作家の吉村昭さん(写真提供:新潮社)
『星への旅』で太宰治賞を、『戦艦武蔵』や『関東大震災』で菊池寛賞を受賞した吉村昭と、『玩具』で芥川賞を受賞した津村節子。小説家夫婦である2人は、どのようにして結ばれて人生を共に歩んだのか、そして吉村を見送った後の津村の思いとは。今回は、吉村からの熱烈な求婚の末に結ばれた2人の新婚生活の様子を、長男の吉村司さんの言葉と一緒にご紹介します。

結婚後、吉村が無一文だと判明

結婚してからわかったことは他にもあった。

吉村が結婚のときに持って来たのは、弁当箱と小さなお釜とヤカンだけだった。吉村は前述の自伝的小説で、こう描写する。

〈「おれは無一文同然だ」
と、圭一は婚約中に春子に告げた。そして、春子も納得したようにみえたが、結婚後春子の告白によると、それが事実通りであることに唖然としたという。〉(『一家の主』ちくま文庫)
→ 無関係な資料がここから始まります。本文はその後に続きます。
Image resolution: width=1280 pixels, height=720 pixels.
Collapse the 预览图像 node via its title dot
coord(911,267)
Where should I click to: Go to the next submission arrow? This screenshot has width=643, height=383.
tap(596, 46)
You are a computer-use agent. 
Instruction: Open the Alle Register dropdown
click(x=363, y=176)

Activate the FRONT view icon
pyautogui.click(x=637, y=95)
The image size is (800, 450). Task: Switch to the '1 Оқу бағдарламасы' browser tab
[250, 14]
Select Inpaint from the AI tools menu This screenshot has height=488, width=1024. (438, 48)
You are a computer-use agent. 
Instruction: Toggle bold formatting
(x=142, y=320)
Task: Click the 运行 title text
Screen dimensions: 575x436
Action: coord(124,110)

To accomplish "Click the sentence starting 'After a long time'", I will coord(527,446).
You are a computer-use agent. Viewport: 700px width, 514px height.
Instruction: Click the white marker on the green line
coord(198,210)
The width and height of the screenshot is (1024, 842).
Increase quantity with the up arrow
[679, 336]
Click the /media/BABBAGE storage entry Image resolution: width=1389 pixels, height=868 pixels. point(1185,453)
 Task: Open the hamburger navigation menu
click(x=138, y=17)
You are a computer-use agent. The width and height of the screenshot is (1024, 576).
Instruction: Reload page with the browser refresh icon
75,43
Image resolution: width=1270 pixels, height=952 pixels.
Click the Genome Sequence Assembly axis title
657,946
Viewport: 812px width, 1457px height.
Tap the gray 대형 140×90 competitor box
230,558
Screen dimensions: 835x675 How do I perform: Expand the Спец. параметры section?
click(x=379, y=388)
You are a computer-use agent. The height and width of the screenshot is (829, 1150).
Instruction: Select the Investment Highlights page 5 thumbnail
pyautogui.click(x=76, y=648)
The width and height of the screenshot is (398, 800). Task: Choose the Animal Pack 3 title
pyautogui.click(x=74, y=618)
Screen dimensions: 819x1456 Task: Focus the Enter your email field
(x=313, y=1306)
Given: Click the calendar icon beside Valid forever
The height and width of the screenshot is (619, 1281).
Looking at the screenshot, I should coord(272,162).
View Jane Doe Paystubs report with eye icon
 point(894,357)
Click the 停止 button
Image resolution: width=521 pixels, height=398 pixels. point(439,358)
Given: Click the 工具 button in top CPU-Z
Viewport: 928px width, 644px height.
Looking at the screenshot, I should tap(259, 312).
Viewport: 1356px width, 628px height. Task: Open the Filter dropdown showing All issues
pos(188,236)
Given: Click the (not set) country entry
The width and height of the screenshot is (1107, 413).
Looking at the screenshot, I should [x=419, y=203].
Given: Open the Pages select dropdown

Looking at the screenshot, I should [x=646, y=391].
言葉の綾ではなく、実際無一文だったのだ。新婚のアパートに持ち込んだのは、〈お釜、薬罐、大型の弁当箱各1個と3000冊の書籍〉だと、吉村は随筆にも書いている。その書籍を売って引越し費用にあてていた。

正真正銘の無一文だとわかり、津村は驚いたと同時に不安にかられただろう。さらに無一文の上に、経済観念もゼロに等しいと指摘している。

〈結婚当初、池袋に住んでいたとき財布の中に110円しかないというのに、50円の地下劇場でやっているチャップリンのモダン・タイムスがまた見たいといい出し、帰えりに残金10円也で油揚を2枚買って夕食のおかずに焼いて食べた。空っぽの財布を振ってみせ、明日からどうするの、といったら、お前も一しょについて来たくせに文句をいうな、とすましていた。〉(「週刊サンケイ」昭和34年11月22日号)

こんなはずではなかったということがこれだけあれば、「結婚サギ」と書かれても仕方ないのかもしれない。